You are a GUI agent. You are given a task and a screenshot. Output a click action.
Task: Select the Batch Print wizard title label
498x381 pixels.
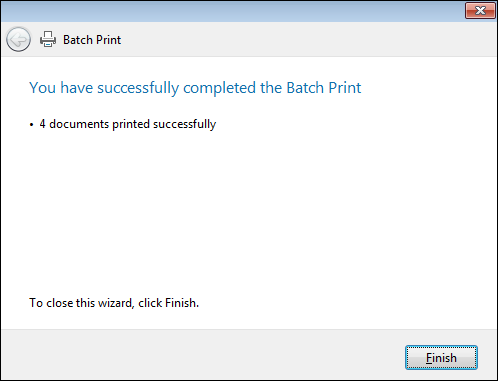[92, 40]

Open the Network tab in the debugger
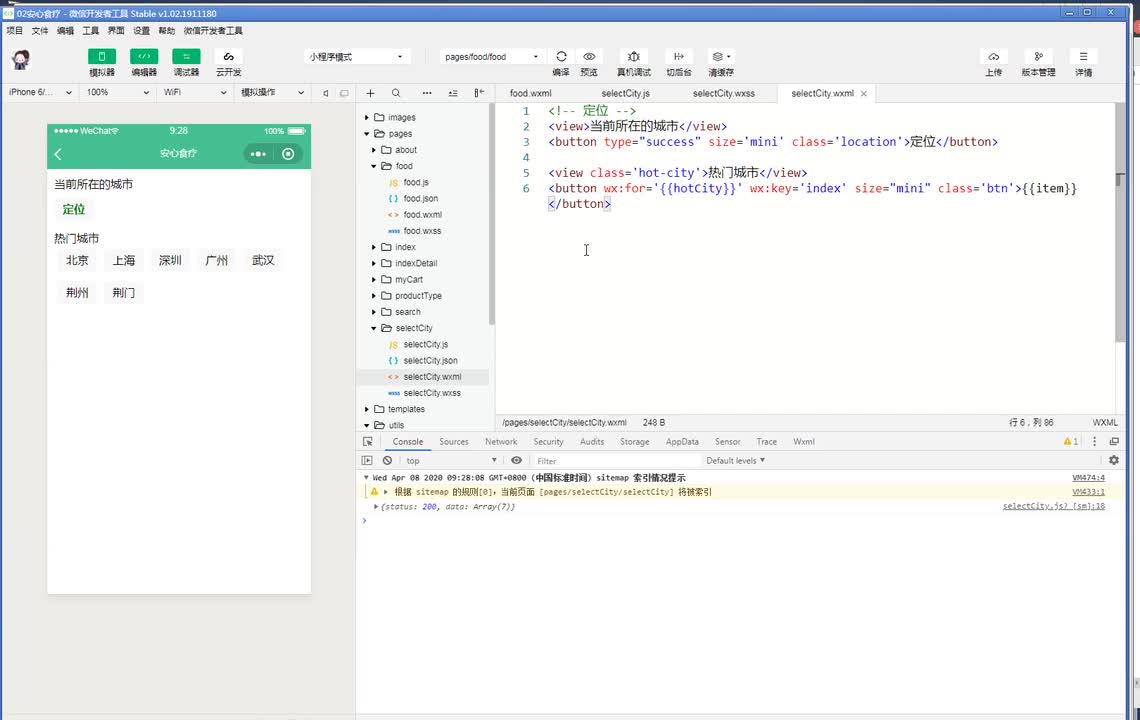click(x=501, y=442)
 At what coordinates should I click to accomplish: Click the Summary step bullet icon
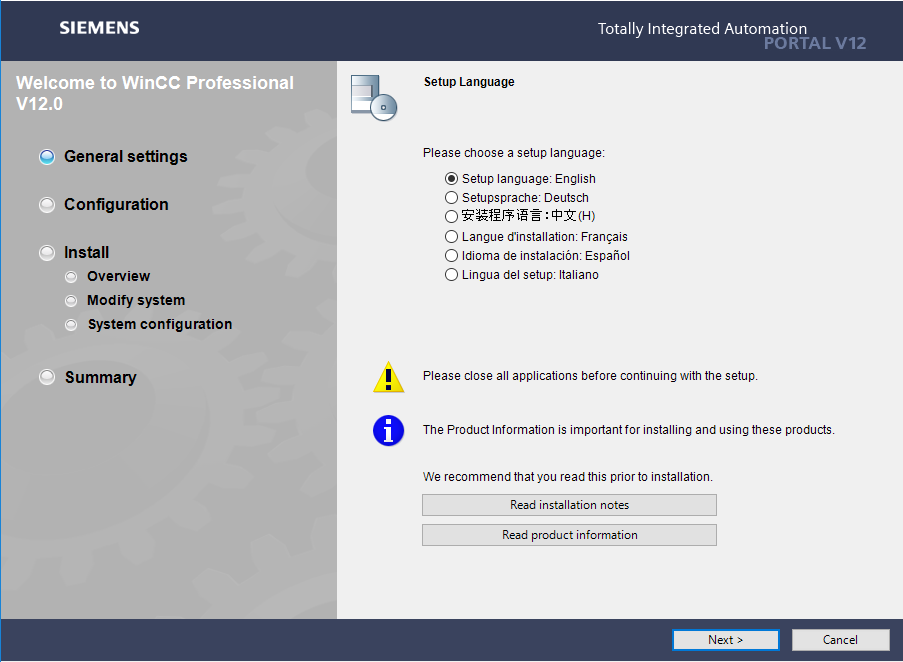click(47, 378)
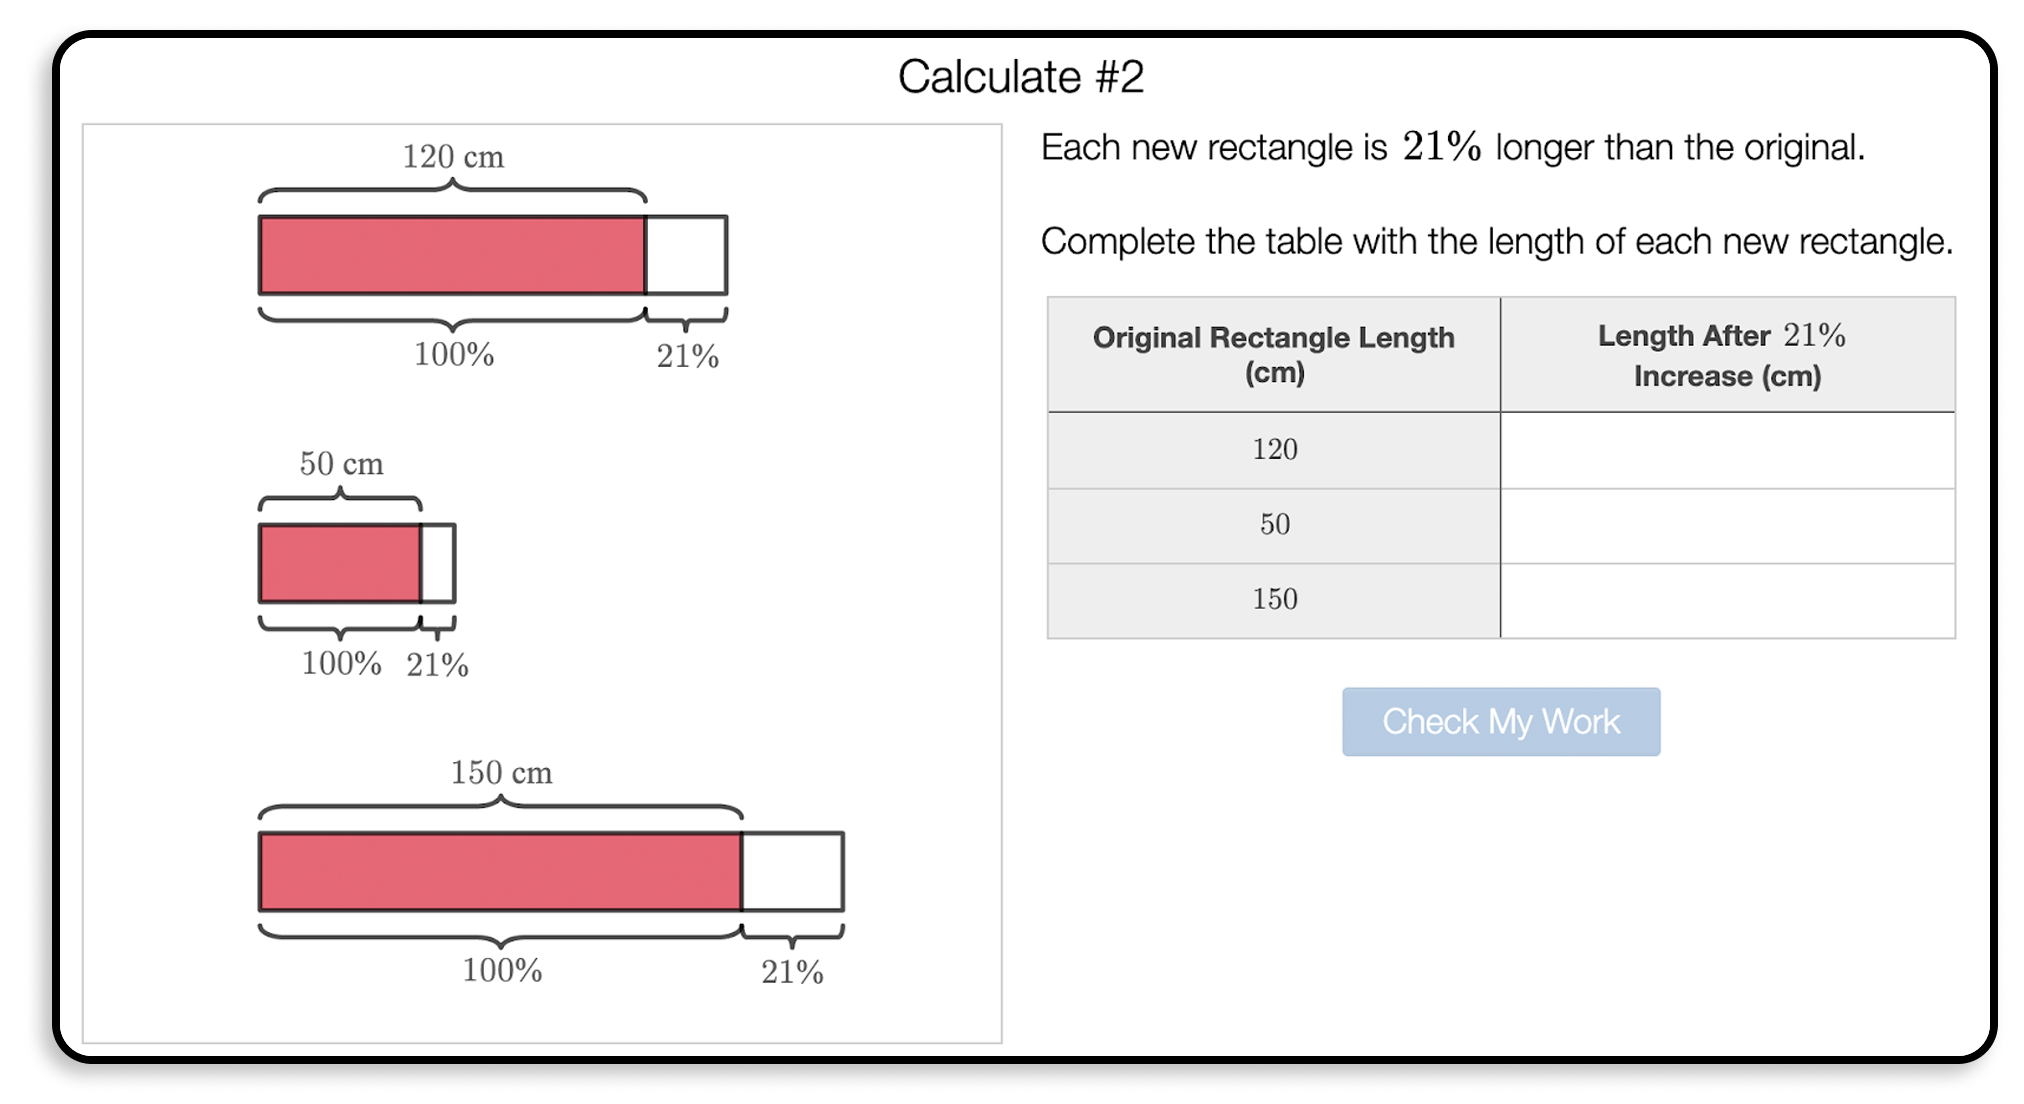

━━━━━━━━━━

* [Given instruction]
Rewrite all of the rows above, requests included, multiplying each coordinate in the answers by 2.5 and rounding to whole numbers, with halves rounded up. Leave the pictures out of your output.

* [The answer]
You are a GUI agent. You are given a task and a screenshot. Output a click action.
Task: Select the Batch Print wizard title label
498x381 pixels.
[230, 100]

Open the Network tab in the debugger
click(x=1253, y=1105)
 At what coordinates should I click to accomplish: Click the Summary step bullet icon
click(118, 945)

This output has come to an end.